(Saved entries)
====

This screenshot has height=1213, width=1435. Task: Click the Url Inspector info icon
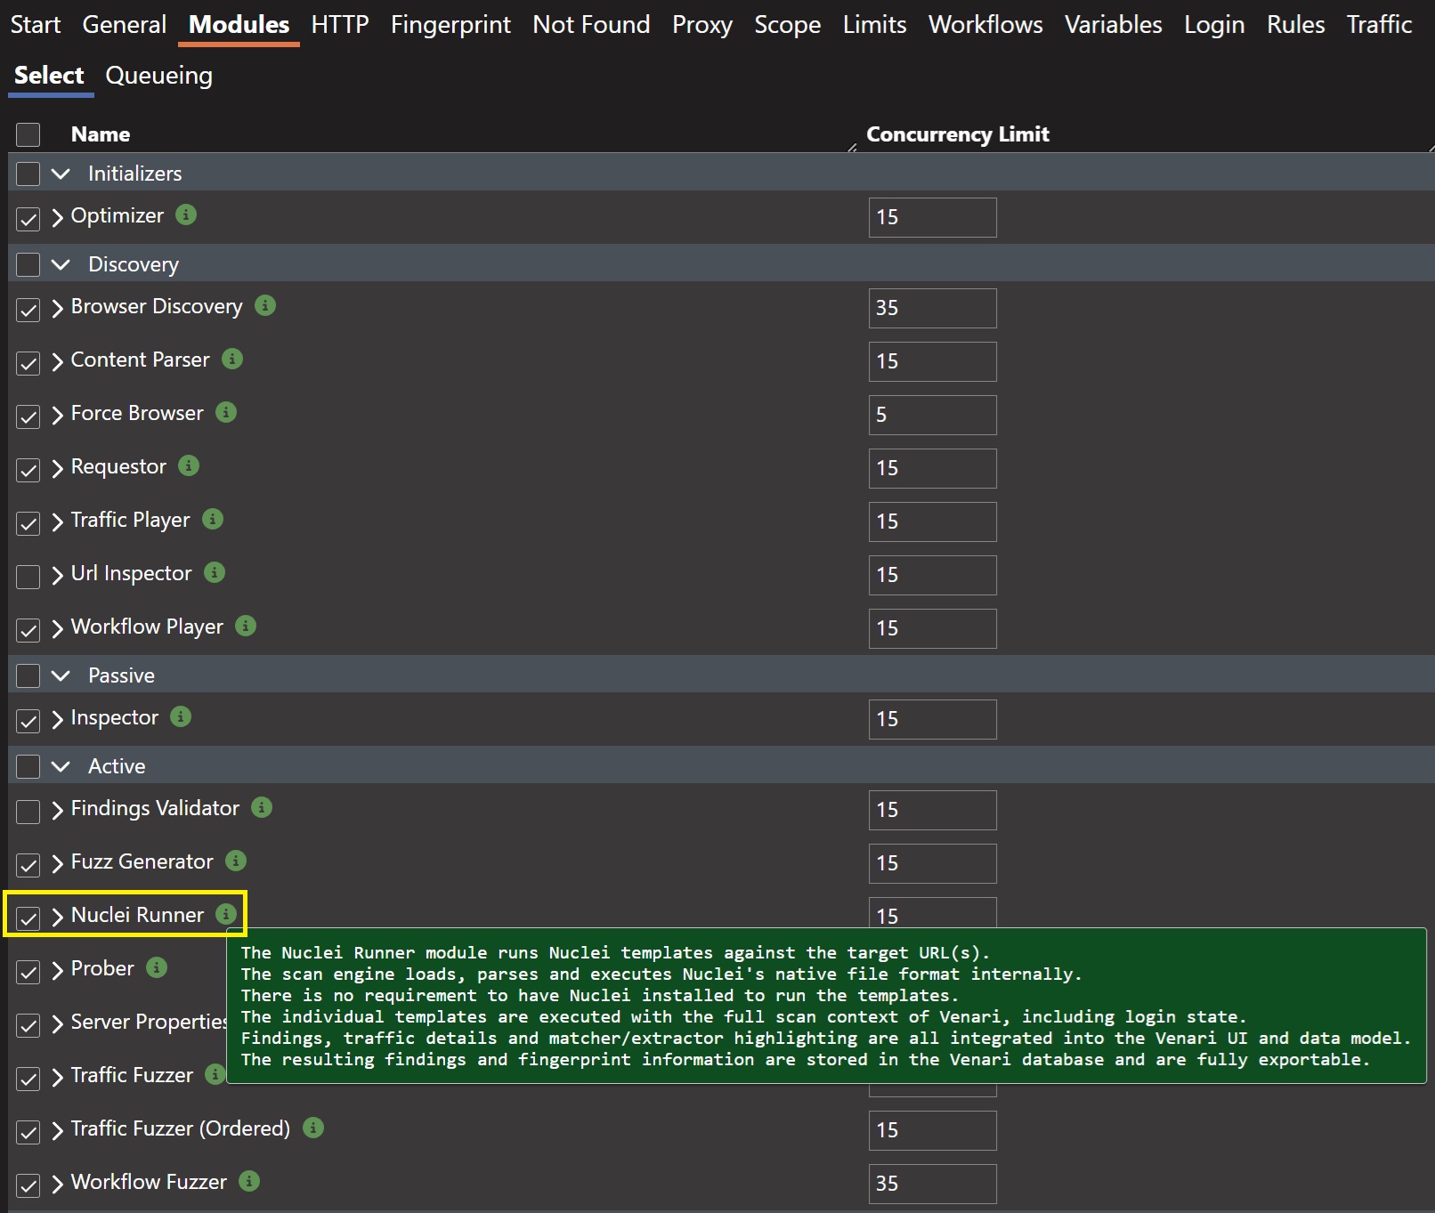[x=215, y=573]
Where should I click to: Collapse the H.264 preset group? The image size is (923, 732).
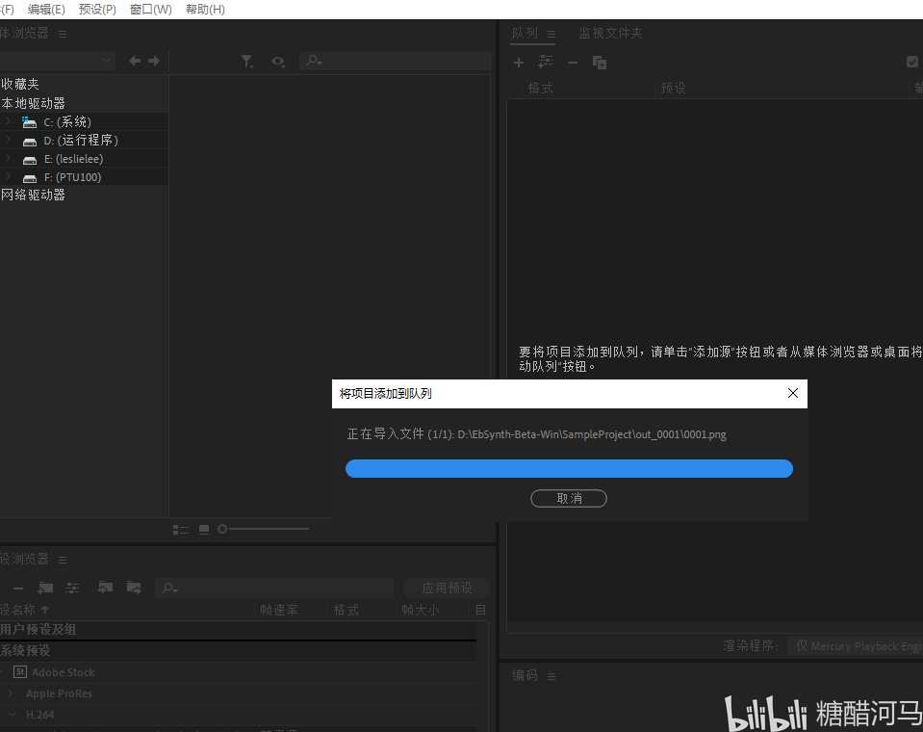[12, 715]
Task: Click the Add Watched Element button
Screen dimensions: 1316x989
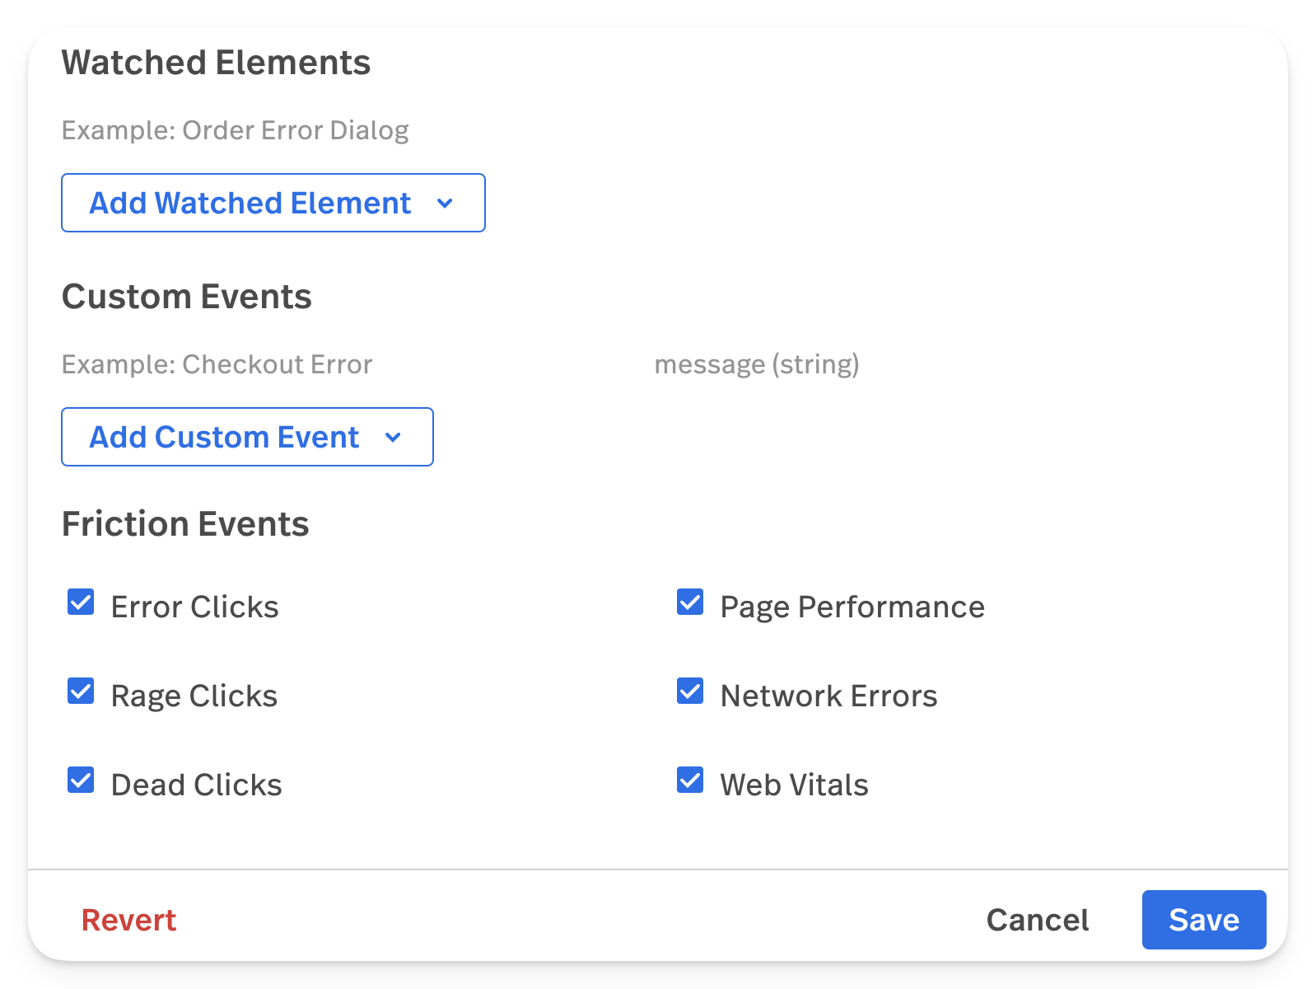Action: (x=250, y=203)
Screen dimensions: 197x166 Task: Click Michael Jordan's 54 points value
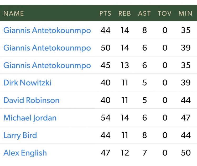[x=105, y=118]
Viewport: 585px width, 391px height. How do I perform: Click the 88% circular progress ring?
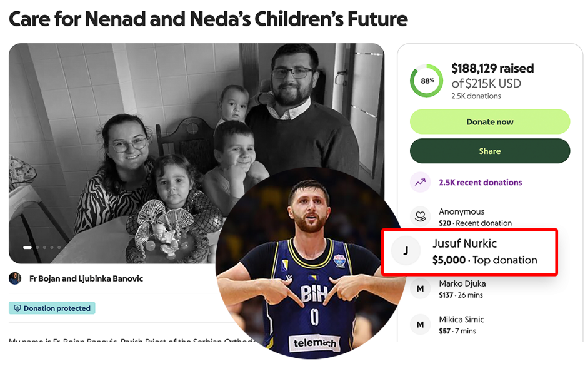[x=427, y=81]
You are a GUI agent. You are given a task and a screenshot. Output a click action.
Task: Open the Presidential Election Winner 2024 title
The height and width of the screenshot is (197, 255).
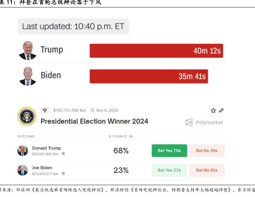[x=94, y=121]
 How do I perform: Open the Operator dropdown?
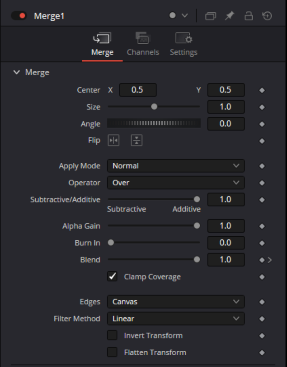175,183
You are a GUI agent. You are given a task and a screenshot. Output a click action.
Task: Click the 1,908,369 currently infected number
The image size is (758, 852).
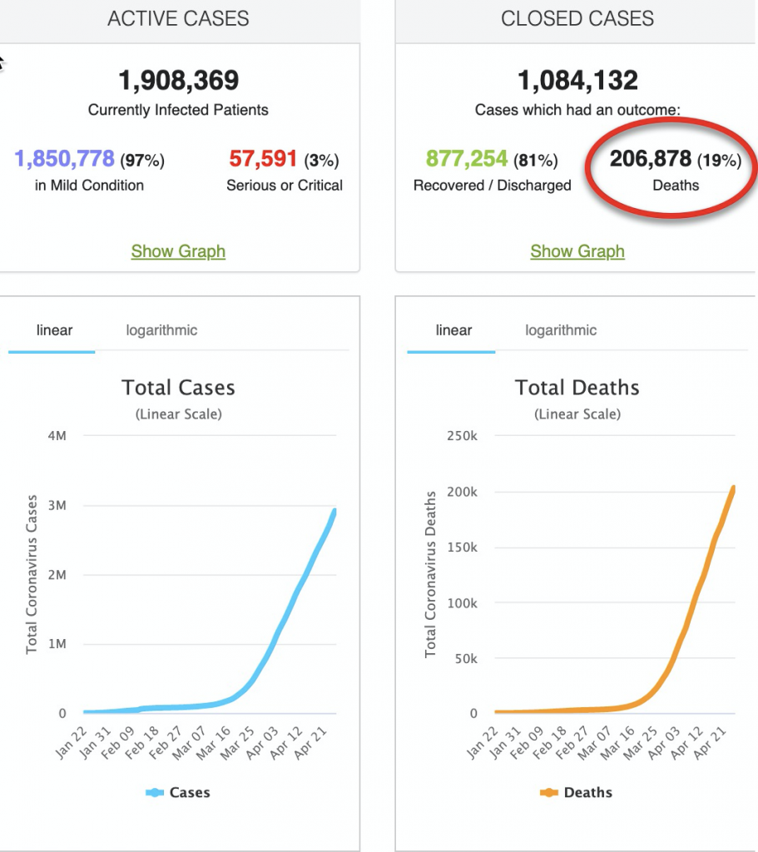pyautogui.click(x=178, y=81)
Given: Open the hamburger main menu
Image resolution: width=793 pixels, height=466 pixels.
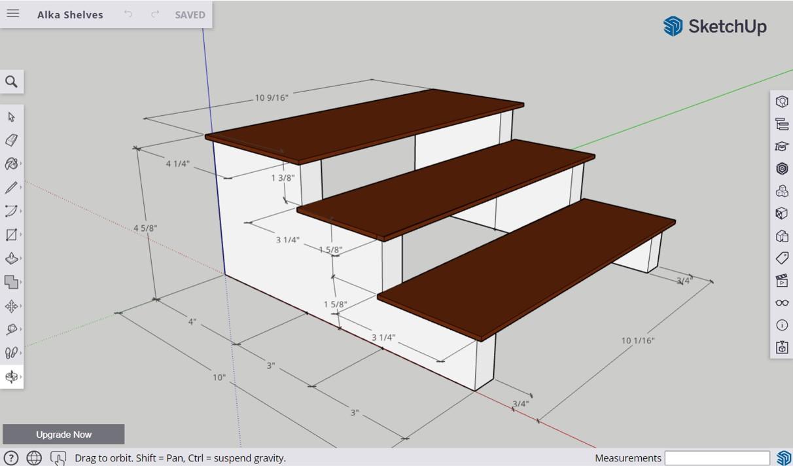Looking at the screenshot, I should point(13,13).
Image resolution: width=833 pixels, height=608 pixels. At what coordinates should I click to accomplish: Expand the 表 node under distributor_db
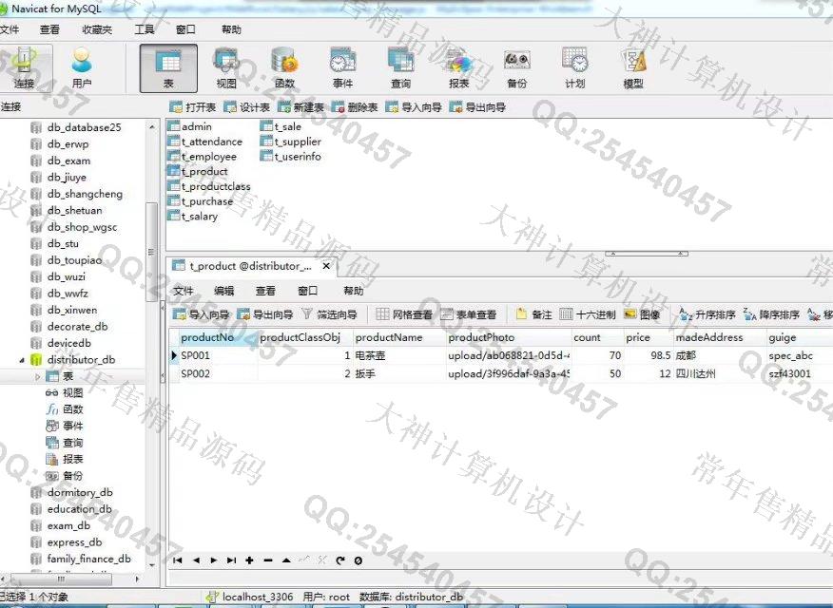pos(38,377)
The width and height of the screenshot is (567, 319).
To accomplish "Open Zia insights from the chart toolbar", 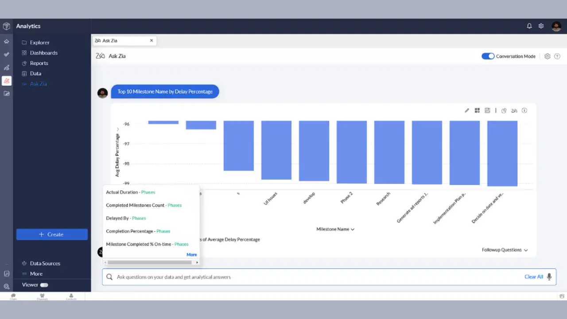I will [514, 110].
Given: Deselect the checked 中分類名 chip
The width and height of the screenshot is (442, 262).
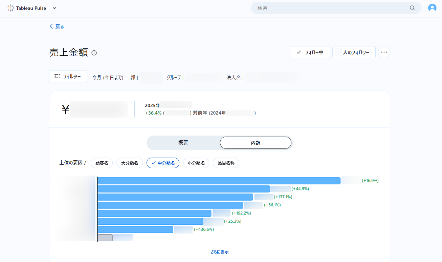Looking at the screenshot, I should pos(163,163).
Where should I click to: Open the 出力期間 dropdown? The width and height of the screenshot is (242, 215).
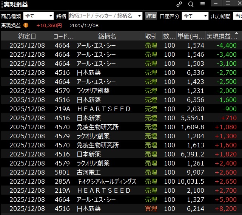pos(237,16)
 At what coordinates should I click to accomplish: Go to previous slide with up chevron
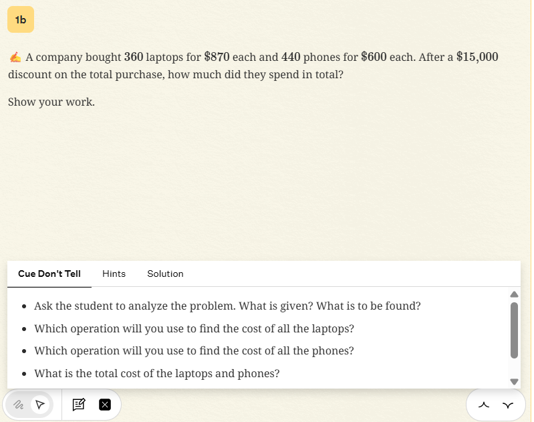pyautogui.click(x=485, y=405)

====

TASK INSTRUCTIONS | Going from the line holding "At what coordinates should I click to accomplish: Go" to the last line of the data above, reproduce every line exactly, both included, with the pictures omitted.

ANSWER TO THE PROBLEM |
 At what coordinates should I click to accomplish: Go to previous slide with up chevron
pyautogui.click(x=485, y=405)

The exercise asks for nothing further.